• **What you will do**: Copy the data from the line containing "Toggle the filter lock icon" through the end, swapping "screenshot" for "screen image" and leaving everything else unchanged. Omit the pictures.

• **Record extracts**:

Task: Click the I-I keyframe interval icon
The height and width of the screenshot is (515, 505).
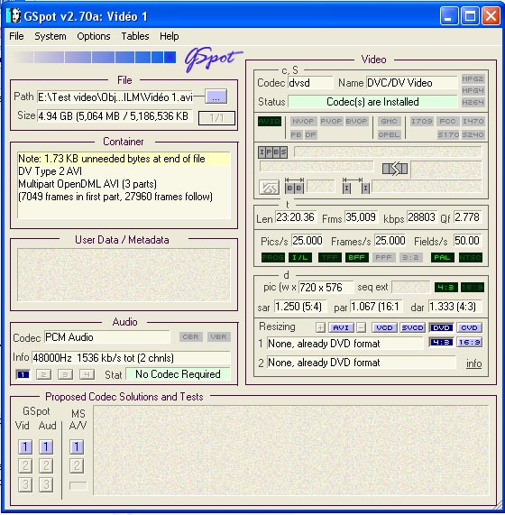Action: [x=356, y=186]
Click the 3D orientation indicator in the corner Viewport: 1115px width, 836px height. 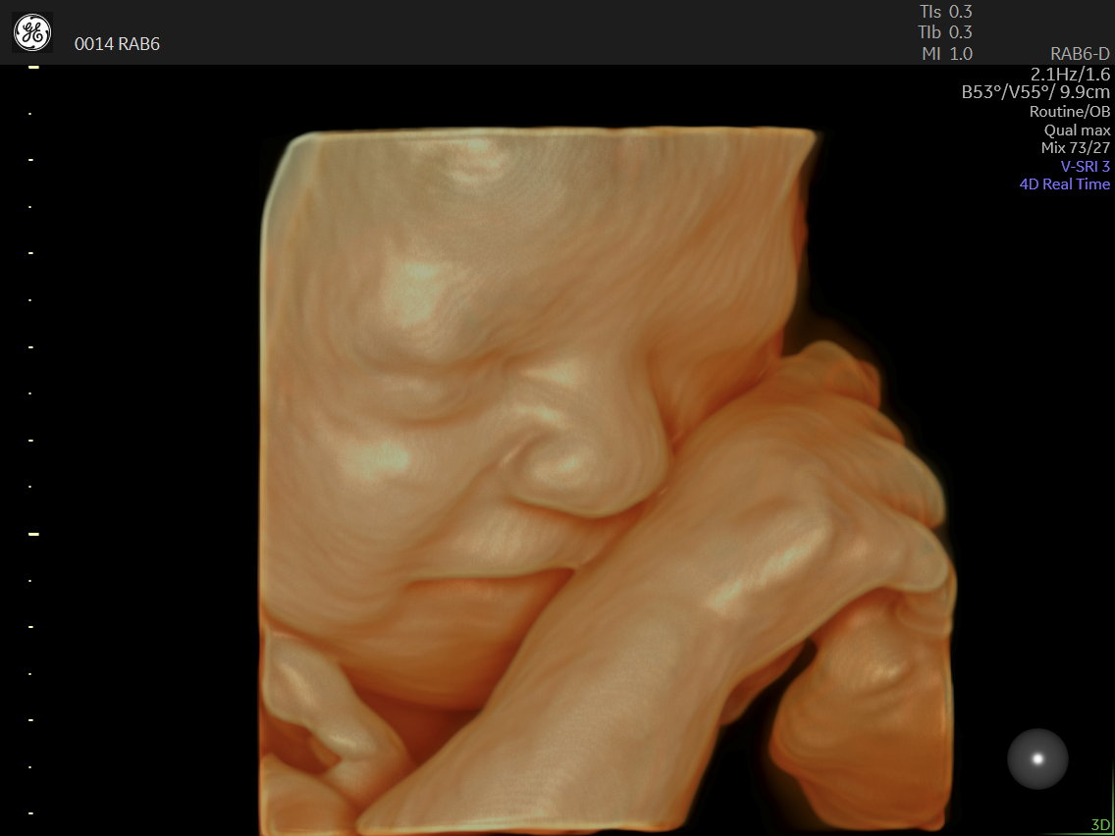coord(1099,824)
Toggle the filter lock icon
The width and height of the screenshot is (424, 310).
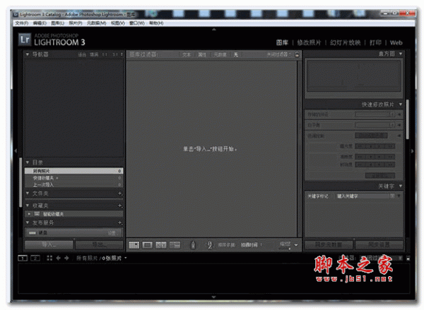[x=297, y=54]
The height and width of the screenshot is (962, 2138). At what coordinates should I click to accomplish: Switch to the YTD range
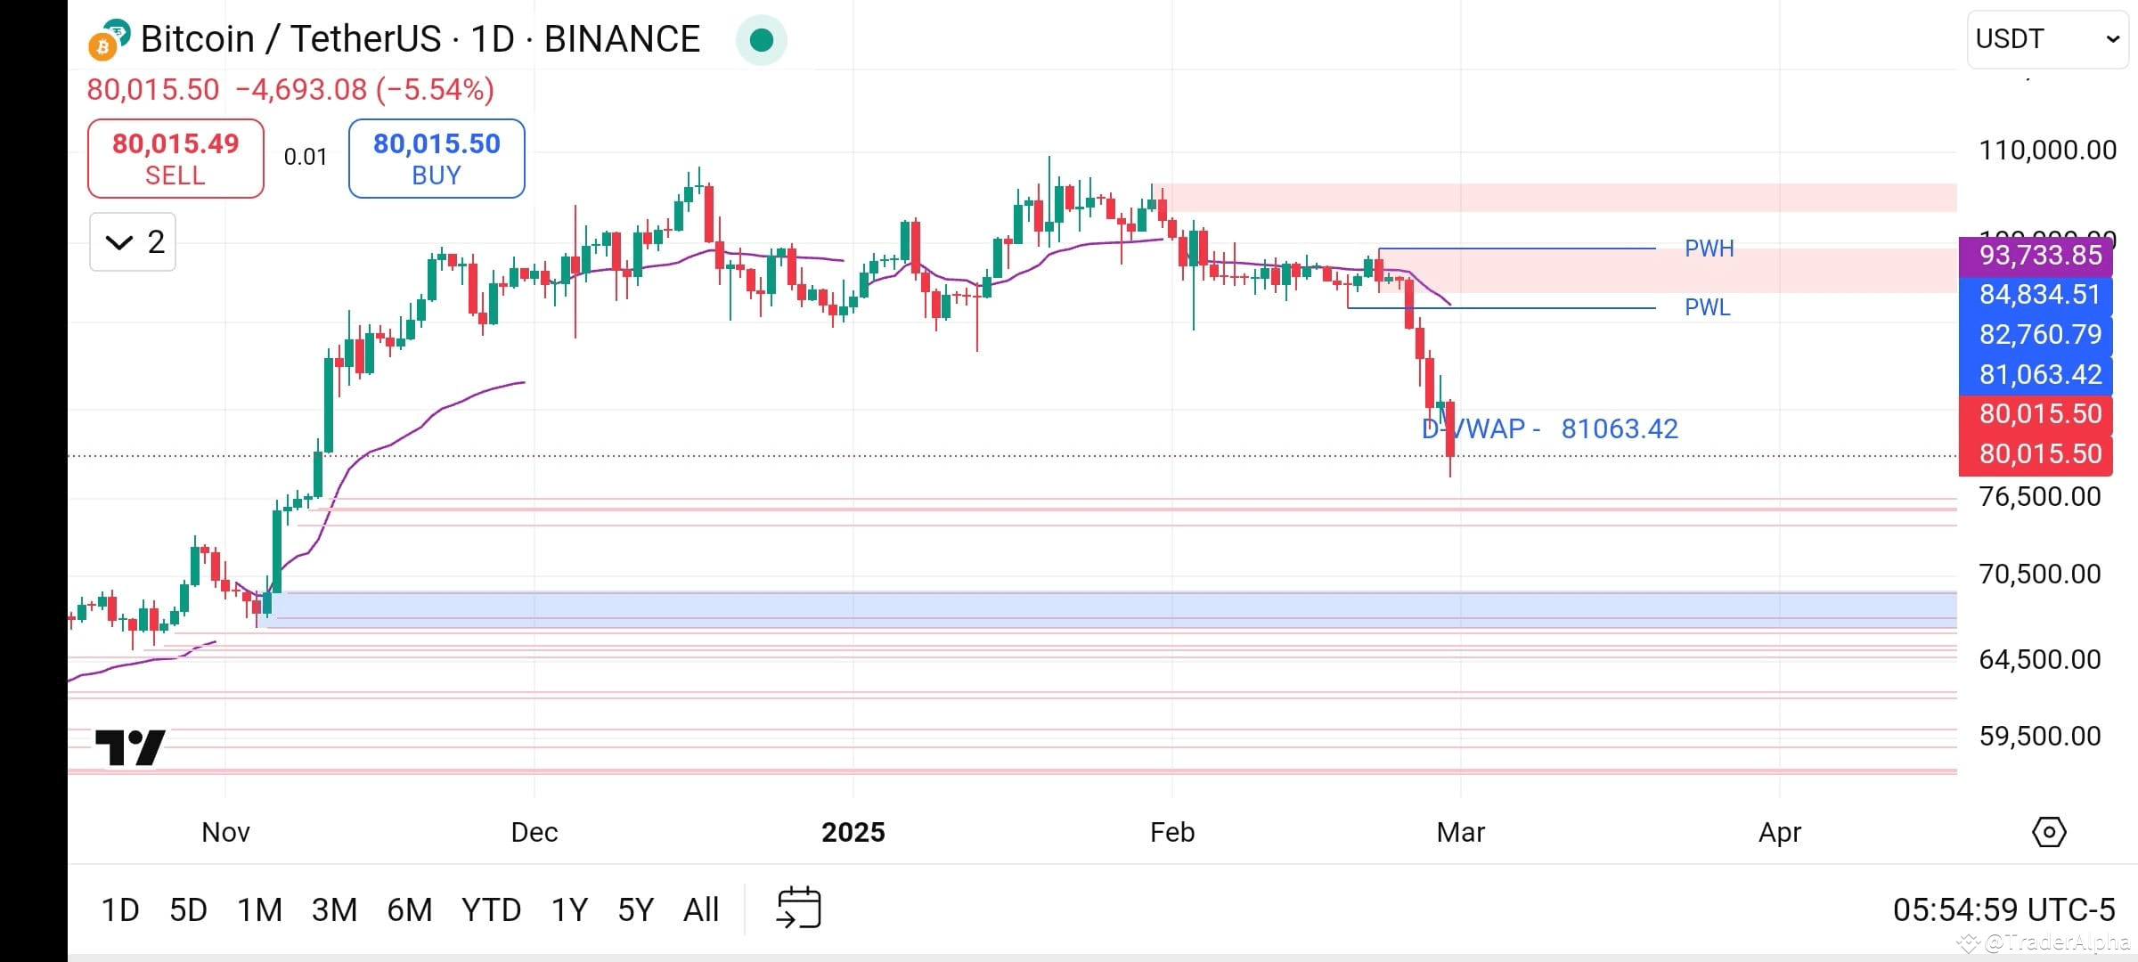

• **Output of the task**:
Toggle the filter lock icon
The width and height of the screen image is (424, 310).
[x=297, y=54]
The height and width of the screen image is (962, 2138). At what coordinates should I click to accomplish: Switch to the YTD range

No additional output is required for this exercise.